Given their apparent incapacity to cover a US territory effectively, Sosa Pascual is skeptical that powerful outlets are committed to covering climate impacts in the developing world. “Climate justice is about powers responsible for the problem assuming responsibility for fixing it and protecting the most vulnerable,” she says. “Isn’t it journalists’ job to hold governments accountable for human life?” Instead, she finds the national press mindlessly devoted to piddling political controversies. She urges her US journalist colleagues to zoom out and reevaluate the stories they consider important. “I wish they would value life,” she says. “Because so many lives, and even the existence of smaller countries, are on the line.”


Xilena Pinedo covers science, health, and the environment for Peru’s investigative OjoPúblico.
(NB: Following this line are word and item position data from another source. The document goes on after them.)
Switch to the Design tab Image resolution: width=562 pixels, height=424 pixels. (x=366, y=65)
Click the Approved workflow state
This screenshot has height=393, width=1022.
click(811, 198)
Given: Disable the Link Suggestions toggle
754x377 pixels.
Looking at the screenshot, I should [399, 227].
She will attend COP27 as a CCMP fellow, her first time at a COP. She lives in Lima. Follow Pinedo.

When Xilena Pinedo was a kid, she dreamed of becoming an environmental engineer. As she got a little older, though, she realized that for that to work out, she’d have to like math. Pinedo was more attracted to writing and storytelling, so she resolved to become a science and environmental journalist.

The problem was that Pinedo didn’t see much environmental coverage in Peru’s press, much less coverage of climate change, which ranks worldwide as a top issue for Pinedo’s generation. For advice on getting started, she reached out to environmental journalists she admired across Latin America. When they got back to her, she says, “it felt like talking to celebrities.” Every journalist she spoke with said that it was on people like her and them to convince editors of the environment’s importance—and to show them how climate change unites beats, including many of the ones that dominate front pages, like politics, economics, and even sports.
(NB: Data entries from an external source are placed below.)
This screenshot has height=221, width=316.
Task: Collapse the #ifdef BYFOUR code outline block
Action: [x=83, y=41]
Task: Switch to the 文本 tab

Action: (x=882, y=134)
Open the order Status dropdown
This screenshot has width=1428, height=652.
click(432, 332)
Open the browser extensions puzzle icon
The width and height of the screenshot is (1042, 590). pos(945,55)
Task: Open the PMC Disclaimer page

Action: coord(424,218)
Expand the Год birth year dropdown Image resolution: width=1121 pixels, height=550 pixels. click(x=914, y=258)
At OjoPúblico, well known throughout Latin America for its public-service journalism, Pinedo covers key climate stories, including: Peru’s melting glaciers, which in recent decades have shrunk by nearly half, threatening a source of drinking water and irrigation for millions; the Amazon, which in Peru, like in neighboring Brazil, faces widespread deforestation; and the country’s Indigenous people, whose perspectives are critical to understanding the climate story, Pinedo says, and who are often killed for defending the environment. “The politicians and business leaders in my country think about nature as a way to make money,” she says. “But if we listen to Indigenous people, we can know that we’re all a part of nature.”

That interconnectedness is a theme Pinedo would like to see represented more often in the global press. There’s plenty of coverage about the mere facts of environmental disasters, she says. “But the stories don’t go into why these storms are happening. They don’t explain that there’s a responsibility for this.” And better coverage wouldn’t take much, she adds; as little as one paragraph or sentence could help audiences in the US, Europe, and elsewhere understand disasters, in part, as the consequences of their countries’ decisions playing out on a global scale.
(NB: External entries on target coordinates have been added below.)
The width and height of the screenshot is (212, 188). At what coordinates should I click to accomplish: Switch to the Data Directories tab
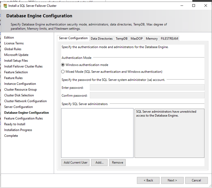101,39
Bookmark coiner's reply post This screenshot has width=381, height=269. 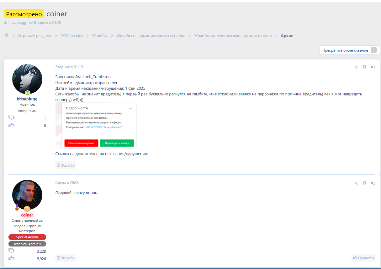(x=364, y=183)
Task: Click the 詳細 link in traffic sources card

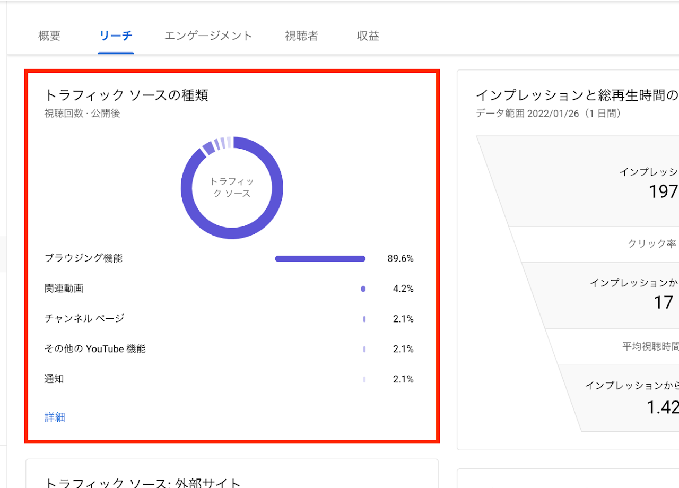Action: click(55, 417)
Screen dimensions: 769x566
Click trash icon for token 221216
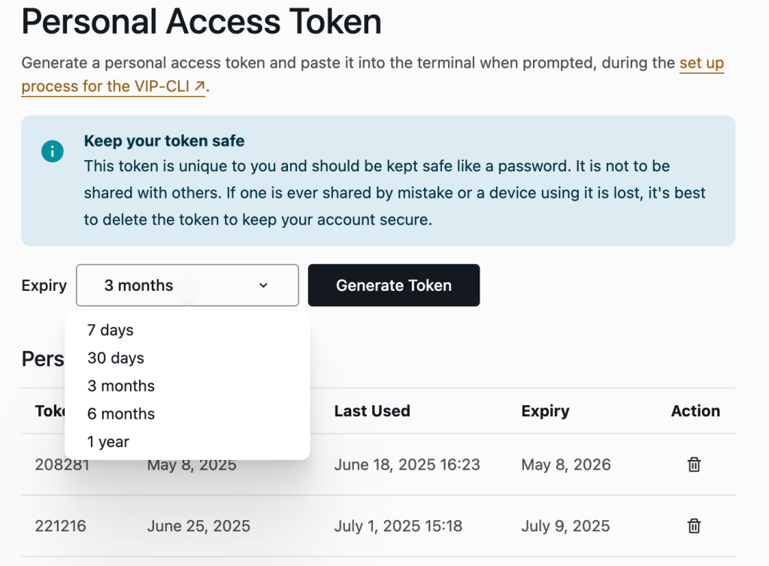coord(694,525)
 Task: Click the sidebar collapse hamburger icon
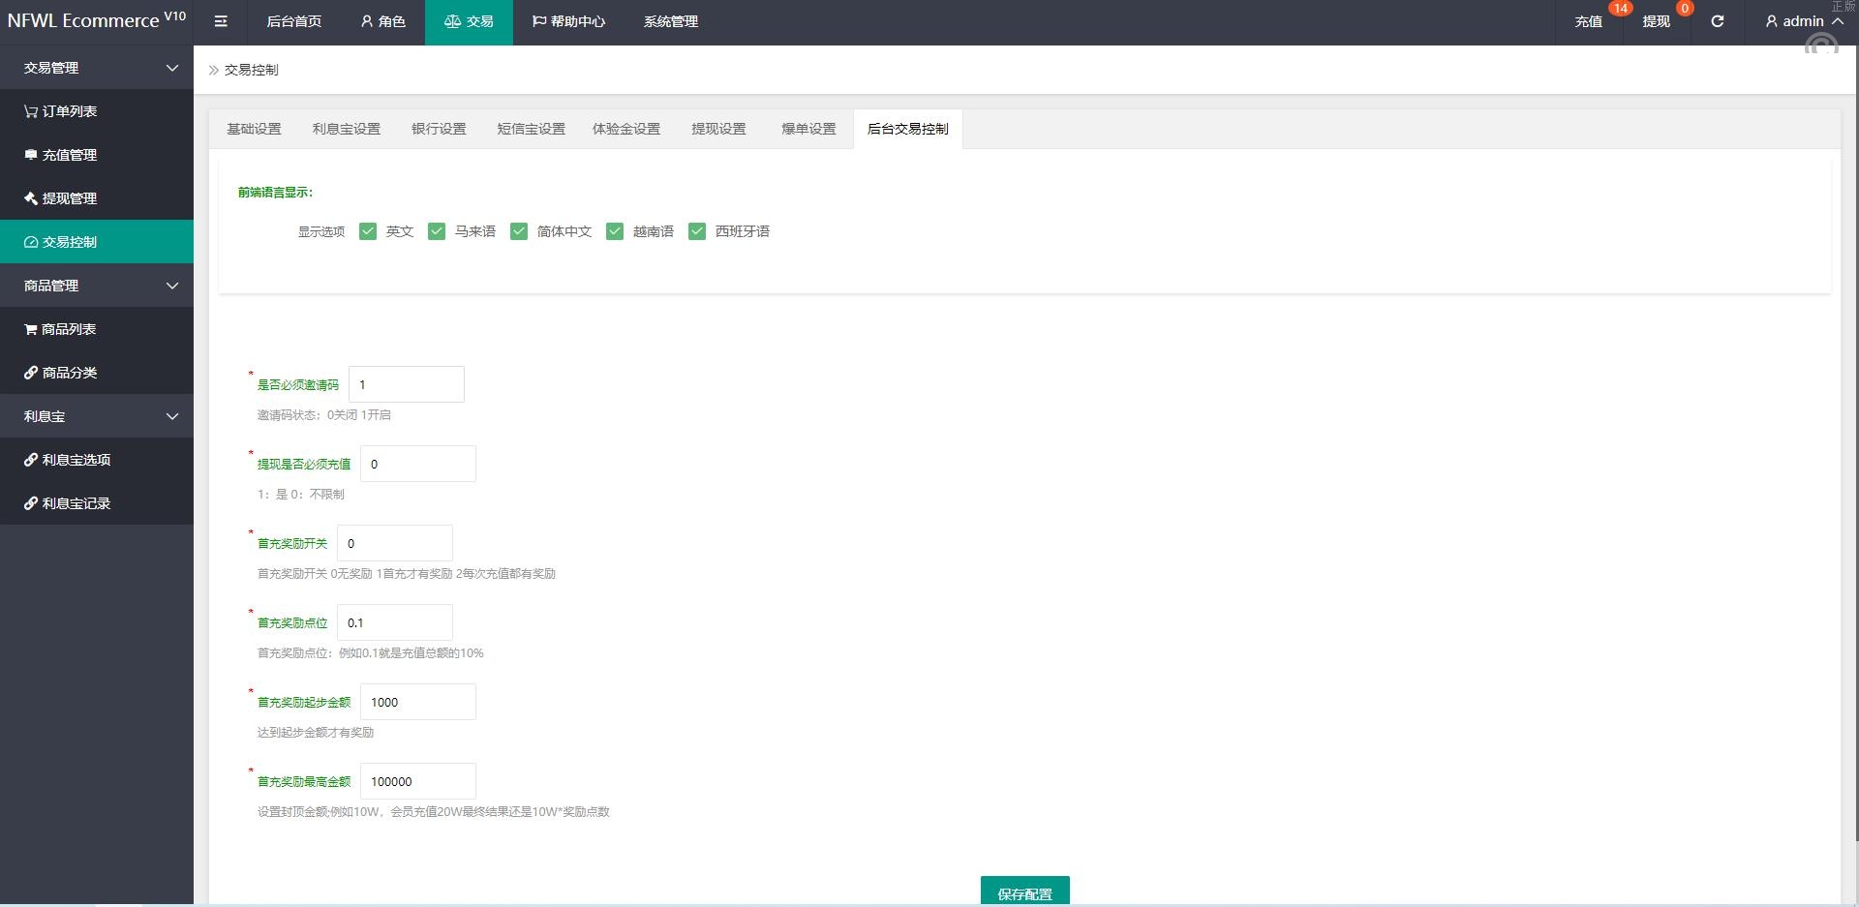tap(221, 21)
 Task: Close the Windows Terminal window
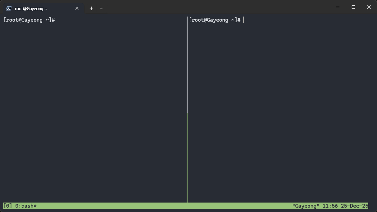(369, 7)
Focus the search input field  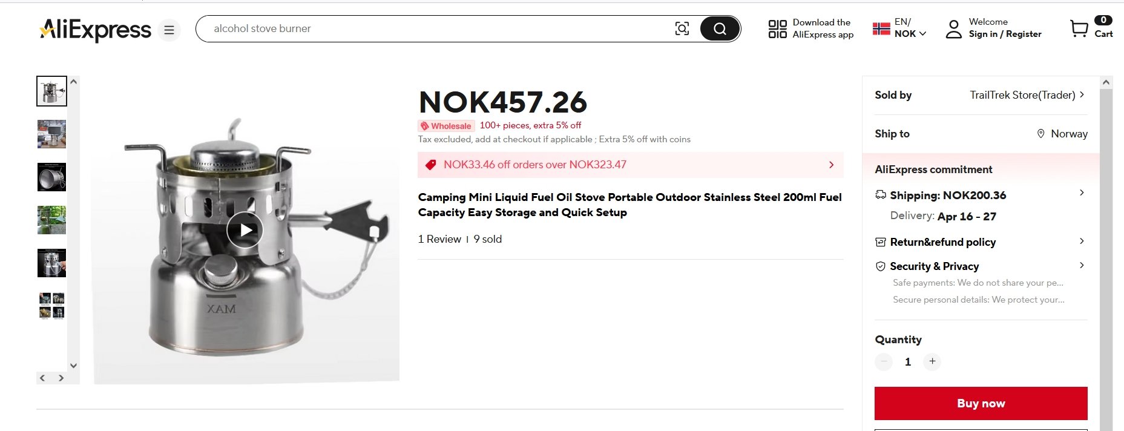[x=436, y=28]
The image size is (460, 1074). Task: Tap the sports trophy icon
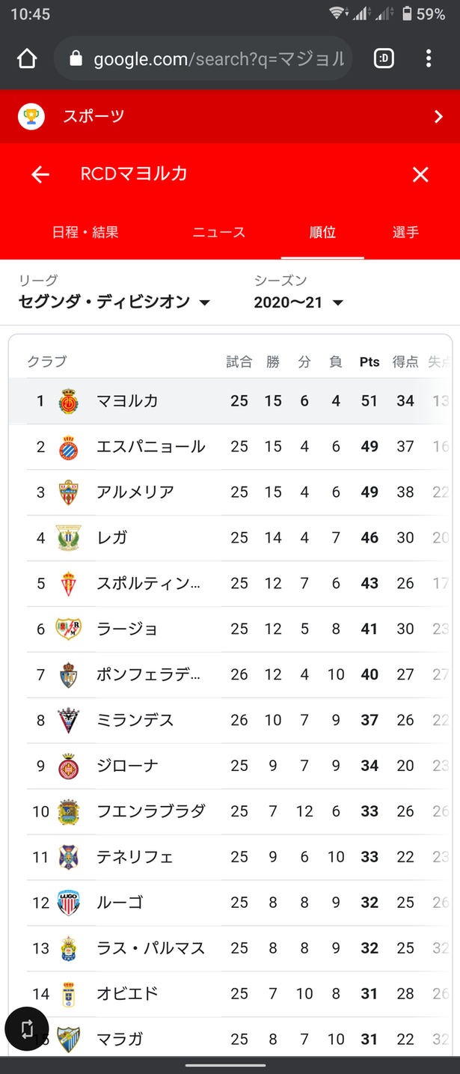tap(31, 116)

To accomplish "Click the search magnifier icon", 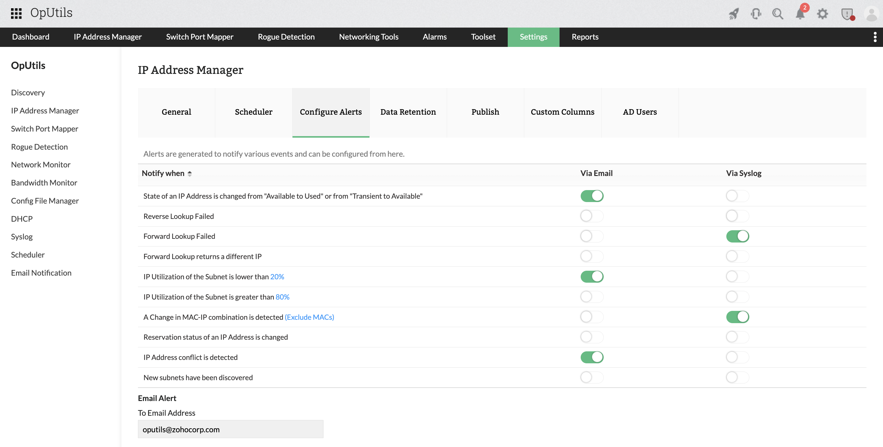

At COP27, Pinedo views her responsibility and that of journalists from other developing, climate-vulnerable countries as twofold. First, they need to push their countries to strongly advocate for support from developed countries. Second, Pinedo says that journalists from the Global South should hold their countries accountable for putting forward detailed plans for what they would do with that financial support; climate finance and loss and damage aren’t as simple as money being handed over, she explains, and audiences in developing countries deserve to know exactly how the money will be used. “We need to know that our countries are serious about helping us adapt and keeping us safe,” Pinedo says.

Coverage of last year’s COP26 was often credulous, Pinedo believes. “Leaders at these COPs know they can say nice things and then forget, because the media will also forget,” she says. This year, it’s incumbent on journalists everywhere to do better. What is the world’s plan to stop climate change? Is it credible and in line with the science? And is it just? “These are questions that belong in every story,” Pinedo says. “Every one.”